The victims were mainly Christians who perished while attending Easter services in three churches in Colombo, nearby Negombo and Batticaloa on the east coast. At least 36 foreigners were among the dead in three other explosions at five-star hotels in Colombo. More than 500 people were injured in the explosions.

“We are very, very sorry as a government,” Rajitha Senaratne, its spokesman, said, before repeatedly claiming that Mr Sirisena had failed to give reports of a possible attack to Mr Wickremesinghe. Had he done so, it was implied, the carnage could have been avoided.

He said that national intelligence agencies had issued their warnings as early as April 4th. In a letter on April 9th the chief of national intelligence had even named suspects—a level of detail that is very rare for such warnings. And shortly before the attacks, the spy agencies’ foreign counterparts had again alerted Sri Lankan authorities that places of religious worship, especially of Catholics, and areas with high concentrations of tourists “may be targeted”.

Cardinal Malcolm Ranjith, the local head of the Catholic church, said he would have cancelled all Easter masses had this crucial information been shared. The failure to communicate “makes us hold our heads in our hands”.

It was revealed that Mr Wickremesinghe has not even been invited to meetings of the national security council, which are chaired by the president, since October last year. That was when Mr Sirisena abruptly sacked the prime minister and replaced him with Mahinda Rajapaksa, his predecessor as president, before dissolving parliament. But in December Mr Sirisena was humiliatingly forced to reinstate Mr Wickremesinghe as prime minister, after courts ruled the dissolution unconstitutional and illegal.

The large scale and co-ordinated nature of the bombings—with 87 more bomb detonators discovered at Colombo’s main bus station on Monday—point to a high degree of planning and considerable sophistication. The attacks are the first on such a scale since the end of the bloody 27-year civil war with the Tamil Tigers ten years ago, and the deadliest co-ordinated acts of terrorism Sri Lanka has ever suffered. They are the first directed at Sri Lanka’s Christian minority.

Mr Senaratne blamed a local jihadist group called the National Thowheed Jamath (NTJ) and said the suicide-bombers were Sri Lankan. But he also said the strikes could not have succeeded without an international network. Shiral Lakthilake, a spokesman for the president, separately told journalists that the “involvement of international elements is clear”.

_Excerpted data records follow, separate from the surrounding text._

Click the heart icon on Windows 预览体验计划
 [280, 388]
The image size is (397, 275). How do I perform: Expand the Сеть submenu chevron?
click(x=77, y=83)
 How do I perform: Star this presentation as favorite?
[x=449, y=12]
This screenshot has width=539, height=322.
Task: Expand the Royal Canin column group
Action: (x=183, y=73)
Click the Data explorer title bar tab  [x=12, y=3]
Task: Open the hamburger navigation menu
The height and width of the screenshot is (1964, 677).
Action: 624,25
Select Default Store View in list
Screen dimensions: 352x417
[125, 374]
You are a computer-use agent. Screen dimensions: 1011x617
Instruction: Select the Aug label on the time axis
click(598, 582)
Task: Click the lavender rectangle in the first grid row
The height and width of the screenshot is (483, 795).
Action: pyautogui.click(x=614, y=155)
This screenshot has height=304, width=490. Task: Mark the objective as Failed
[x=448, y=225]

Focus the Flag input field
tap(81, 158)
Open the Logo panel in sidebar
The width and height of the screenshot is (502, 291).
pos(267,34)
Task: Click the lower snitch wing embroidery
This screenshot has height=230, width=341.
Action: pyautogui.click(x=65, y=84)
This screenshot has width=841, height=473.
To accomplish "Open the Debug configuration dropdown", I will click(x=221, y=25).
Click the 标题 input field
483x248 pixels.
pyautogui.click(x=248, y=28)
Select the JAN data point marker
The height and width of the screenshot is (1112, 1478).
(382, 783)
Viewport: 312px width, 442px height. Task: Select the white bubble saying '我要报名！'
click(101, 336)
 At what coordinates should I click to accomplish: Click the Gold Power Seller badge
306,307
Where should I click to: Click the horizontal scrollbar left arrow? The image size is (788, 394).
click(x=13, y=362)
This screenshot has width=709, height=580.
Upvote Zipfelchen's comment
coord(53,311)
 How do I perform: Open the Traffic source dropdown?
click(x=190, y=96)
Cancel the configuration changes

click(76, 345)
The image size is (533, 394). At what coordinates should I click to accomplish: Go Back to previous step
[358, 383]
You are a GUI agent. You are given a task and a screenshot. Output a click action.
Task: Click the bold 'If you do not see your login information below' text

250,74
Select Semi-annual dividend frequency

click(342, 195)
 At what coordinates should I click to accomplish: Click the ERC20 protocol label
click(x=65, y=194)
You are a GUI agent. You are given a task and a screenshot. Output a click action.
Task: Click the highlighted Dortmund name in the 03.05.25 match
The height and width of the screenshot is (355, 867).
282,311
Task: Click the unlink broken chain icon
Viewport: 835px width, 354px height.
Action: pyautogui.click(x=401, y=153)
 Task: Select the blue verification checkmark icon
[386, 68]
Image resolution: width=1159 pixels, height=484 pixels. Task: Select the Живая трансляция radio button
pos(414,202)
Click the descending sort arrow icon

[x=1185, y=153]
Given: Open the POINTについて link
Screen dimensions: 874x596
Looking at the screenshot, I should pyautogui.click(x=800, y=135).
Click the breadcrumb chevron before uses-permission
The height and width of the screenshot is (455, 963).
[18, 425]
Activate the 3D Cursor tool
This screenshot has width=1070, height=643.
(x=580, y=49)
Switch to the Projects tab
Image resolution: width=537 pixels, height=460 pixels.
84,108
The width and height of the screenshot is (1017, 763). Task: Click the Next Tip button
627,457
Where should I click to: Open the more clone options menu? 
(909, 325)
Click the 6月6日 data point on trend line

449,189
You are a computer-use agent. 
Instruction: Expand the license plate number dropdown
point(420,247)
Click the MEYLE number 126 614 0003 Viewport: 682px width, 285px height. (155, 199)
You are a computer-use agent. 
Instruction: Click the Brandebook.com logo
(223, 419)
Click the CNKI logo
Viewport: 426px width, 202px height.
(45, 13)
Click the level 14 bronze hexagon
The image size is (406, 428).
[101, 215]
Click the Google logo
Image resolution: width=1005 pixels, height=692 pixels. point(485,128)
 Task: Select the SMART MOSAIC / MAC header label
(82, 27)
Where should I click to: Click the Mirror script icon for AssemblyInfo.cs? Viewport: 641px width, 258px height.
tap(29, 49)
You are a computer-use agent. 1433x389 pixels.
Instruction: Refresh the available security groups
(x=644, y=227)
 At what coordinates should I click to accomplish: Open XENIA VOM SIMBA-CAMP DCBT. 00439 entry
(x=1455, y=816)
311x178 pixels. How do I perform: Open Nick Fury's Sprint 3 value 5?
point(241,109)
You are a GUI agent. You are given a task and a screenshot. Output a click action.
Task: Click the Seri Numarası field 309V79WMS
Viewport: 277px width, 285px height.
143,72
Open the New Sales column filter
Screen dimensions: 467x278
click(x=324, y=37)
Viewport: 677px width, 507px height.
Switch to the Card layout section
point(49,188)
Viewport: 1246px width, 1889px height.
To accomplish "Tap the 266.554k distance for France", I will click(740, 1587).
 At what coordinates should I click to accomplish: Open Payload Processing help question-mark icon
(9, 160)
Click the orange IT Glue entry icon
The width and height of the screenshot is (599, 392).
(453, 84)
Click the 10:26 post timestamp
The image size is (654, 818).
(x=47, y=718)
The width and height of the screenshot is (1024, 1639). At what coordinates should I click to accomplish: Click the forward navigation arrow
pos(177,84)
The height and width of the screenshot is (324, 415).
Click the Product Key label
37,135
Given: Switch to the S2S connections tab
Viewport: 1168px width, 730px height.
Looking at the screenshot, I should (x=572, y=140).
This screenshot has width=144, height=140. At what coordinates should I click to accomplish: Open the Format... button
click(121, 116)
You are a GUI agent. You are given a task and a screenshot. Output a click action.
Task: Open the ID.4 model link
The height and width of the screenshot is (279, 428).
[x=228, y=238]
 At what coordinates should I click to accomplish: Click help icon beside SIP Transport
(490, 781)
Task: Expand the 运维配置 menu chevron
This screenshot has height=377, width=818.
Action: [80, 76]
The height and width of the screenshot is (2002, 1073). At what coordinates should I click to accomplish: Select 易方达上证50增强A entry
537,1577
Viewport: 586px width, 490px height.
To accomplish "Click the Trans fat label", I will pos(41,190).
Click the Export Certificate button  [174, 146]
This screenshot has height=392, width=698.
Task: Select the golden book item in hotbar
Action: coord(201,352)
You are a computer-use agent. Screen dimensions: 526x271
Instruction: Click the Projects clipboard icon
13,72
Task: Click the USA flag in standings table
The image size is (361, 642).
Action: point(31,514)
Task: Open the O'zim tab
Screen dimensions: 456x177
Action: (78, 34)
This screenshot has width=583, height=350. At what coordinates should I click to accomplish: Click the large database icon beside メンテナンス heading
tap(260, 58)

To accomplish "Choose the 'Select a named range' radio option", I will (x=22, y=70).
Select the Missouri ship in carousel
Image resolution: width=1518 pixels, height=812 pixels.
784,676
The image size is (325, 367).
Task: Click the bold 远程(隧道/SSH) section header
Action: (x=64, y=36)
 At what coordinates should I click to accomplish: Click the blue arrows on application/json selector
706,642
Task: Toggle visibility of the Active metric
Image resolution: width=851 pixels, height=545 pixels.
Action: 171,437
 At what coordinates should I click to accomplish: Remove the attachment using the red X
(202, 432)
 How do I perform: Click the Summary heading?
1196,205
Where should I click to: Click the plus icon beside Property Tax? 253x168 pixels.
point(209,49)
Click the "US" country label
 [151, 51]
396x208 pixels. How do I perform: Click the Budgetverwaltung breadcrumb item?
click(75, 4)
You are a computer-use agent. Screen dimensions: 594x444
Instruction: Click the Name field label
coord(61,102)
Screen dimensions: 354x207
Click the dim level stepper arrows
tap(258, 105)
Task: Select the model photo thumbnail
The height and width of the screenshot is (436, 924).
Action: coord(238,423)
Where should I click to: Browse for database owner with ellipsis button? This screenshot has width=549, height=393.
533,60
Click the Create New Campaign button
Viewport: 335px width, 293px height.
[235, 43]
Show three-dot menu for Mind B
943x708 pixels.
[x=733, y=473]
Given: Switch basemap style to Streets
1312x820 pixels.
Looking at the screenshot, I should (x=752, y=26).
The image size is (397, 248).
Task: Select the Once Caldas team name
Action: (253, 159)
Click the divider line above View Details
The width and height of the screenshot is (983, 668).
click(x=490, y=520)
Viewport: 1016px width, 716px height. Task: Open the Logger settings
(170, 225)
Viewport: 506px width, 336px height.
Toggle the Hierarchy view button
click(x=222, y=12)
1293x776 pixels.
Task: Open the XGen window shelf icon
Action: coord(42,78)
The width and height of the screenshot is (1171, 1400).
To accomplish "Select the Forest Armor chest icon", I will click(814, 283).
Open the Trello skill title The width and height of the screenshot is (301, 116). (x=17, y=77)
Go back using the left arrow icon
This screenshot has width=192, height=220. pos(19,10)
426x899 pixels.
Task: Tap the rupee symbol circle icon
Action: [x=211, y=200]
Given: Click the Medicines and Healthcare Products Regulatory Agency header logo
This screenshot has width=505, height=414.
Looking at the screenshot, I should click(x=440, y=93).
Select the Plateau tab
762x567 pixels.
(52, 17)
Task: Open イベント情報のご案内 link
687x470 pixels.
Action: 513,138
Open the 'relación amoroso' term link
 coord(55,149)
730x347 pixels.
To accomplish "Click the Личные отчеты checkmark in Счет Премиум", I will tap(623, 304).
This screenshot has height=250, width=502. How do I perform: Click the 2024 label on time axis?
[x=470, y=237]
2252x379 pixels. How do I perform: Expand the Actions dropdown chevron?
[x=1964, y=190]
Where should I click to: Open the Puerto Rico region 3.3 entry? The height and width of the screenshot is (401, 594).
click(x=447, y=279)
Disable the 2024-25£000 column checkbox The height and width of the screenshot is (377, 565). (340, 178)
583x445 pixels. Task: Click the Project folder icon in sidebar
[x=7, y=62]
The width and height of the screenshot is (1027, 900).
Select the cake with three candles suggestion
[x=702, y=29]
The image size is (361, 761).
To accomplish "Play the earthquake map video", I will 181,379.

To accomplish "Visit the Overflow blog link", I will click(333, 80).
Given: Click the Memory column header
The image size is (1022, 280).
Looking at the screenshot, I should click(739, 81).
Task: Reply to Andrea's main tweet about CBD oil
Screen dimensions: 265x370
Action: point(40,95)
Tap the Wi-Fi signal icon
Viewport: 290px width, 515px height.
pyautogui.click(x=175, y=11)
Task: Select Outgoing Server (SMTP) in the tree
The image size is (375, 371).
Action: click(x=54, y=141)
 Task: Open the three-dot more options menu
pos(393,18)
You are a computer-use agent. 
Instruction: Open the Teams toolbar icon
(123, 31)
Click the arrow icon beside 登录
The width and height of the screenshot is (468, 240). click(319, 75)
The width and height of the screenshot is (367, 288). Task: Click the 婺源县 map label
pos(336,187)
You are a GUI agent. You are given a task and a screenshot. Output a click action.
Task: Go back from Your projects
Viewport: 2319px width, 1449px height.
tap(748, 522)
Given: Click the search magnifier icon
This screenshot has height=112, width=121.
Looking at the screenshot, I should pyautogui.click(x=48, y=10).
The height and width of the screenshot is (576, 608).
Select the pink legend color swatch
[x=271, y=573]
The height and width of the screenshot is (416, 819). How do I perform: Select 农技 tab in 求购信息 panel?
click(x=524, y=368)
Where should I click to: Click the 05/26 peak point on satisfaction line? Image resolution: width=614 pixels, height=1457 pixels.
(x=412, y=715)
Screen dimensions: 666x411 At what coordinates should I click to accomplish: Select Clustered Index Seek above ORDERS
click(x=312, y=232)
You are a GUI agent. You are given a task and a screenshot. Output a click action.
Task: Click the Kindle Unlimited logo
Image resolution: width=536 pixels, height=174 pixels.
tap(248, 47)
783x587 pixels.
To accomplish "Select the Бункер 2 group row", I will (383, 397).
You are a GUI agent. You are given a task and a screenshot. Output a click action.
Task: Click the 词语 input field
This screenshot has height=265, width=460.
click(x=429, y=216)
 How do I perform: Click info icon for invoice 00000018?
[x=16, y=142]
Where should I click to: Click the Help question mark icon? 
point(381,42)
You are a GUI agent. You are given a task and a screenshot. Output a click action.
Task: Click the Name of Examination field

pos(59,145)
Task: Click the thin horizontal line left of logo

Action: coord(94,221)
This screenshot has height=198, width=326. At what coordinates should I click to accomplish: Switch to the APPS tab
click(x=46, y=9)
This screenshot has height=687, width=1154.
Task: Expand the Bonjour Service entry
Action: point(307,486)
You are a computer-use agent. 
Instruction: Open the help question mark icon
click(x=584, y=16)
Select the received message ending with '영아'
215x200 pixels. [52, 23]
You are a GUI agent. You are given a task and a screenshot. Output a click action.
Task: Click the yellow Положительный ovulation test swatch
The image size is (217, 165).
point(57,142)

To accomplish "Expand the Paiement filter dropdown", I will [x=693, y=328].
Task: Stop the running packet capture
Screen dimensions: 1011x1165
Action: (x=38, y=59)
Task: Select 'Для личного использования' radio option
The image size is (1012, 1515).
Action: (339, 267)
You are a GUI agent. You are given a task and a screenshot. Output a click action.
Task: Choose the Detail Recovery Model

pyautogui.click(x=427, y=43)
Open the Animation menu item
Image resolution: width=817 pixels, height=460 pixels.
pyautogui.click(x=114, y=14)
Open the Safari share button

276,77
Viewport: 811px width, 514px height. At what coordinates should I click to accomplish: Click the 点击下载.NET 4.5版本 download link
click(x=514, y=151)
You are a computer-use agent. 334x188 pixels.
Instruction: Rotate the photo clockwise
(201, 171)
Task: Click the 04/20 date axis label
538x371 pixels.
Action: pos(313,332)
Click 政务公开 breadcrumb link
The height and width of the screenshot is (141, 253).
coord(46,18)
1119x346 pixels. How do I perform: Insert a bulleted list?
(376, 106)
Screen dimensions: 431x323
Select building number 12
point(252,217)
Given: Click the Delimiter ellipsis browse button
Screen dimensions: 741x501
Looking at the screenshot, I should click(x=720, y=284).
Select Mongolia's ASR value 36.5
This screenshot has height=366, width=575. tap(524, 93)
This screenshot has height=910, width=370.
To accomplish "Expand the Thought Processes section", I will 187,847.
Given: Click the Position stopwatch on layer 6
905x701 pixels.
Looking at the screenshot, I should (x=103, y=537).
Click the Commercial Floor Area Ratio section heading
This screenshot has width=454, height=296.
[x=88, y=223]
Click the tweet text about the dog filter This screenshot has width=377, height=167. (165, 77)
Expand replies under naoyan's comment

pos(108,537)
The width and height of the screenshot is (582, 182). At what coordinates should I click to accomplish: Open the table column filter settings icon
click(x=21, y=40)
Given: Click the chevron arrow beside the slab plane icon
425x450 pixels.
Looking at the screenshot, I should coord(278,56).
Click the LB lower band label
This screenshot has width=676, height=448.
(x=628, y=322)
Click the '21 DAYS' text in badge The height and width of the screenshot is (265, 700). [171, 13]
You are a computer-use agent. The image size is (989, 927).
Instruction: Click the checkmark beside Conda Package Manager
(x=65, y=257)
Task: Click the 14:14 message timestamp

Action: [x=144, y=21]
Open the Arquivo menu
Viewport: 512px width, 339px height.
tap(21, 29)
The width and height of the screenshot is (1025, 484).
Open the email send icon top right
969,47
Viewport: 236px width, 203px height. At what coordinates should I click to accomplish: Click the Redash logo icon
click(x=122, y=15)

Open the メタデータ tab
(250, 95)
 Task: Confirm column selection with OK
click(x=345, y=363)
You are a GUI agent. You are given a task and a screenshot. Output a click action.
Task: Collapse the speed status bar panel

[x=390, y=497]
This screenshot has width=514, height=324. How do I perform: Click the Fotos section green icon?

The NTJ is reported to have formed as a splinter of the Sri Lanka Thowheed Jamath (SLTJ) an ultra-conservative Islamist movement with ties to like-minded groups in the Indian state of Tamil Nadu, a short distance across the sea. Radical Islamist networks, some fuelled by the rise of Islamic State, have also sprouted up in the broader region, from the Maldives to Bangladesh.

After the carnage more than 1,000 police and soldiers were deployed for security in Colombo alone. A state of emergency covering the whole country is to go into effect at midnight on April 22nd. Mr Sirisena also appointed a three-member panel to investigate the “causes and circumstances of the tragedy” and declared April 23rd a day of national mourning. On Twitter Asanga Welikala, a law lecturer, described this gesture as “absolute rubbish tokenism”.

There was also dismay at the way debate soon descended to political infighting. The attacks, however, have spurred an open discussion about the growth of jihadism in Sri Lanka. The conversation has been muted because of fears of stoking anti-Muslim sentiment. Extremist Buddhists from the Sinhala majority have on occasion attacked Muslims on various pretexts.

But Muslim leaders have started speaking up. Rauff Hakeem, leader of the Sri Lanka Muslim Congress, a political party, said that Muslims and their leaders “have to engage in introspection regarding what is happening within the community”. He also said that community had been trying for a very long time, including through its mosques, to tackle the spread of extremism.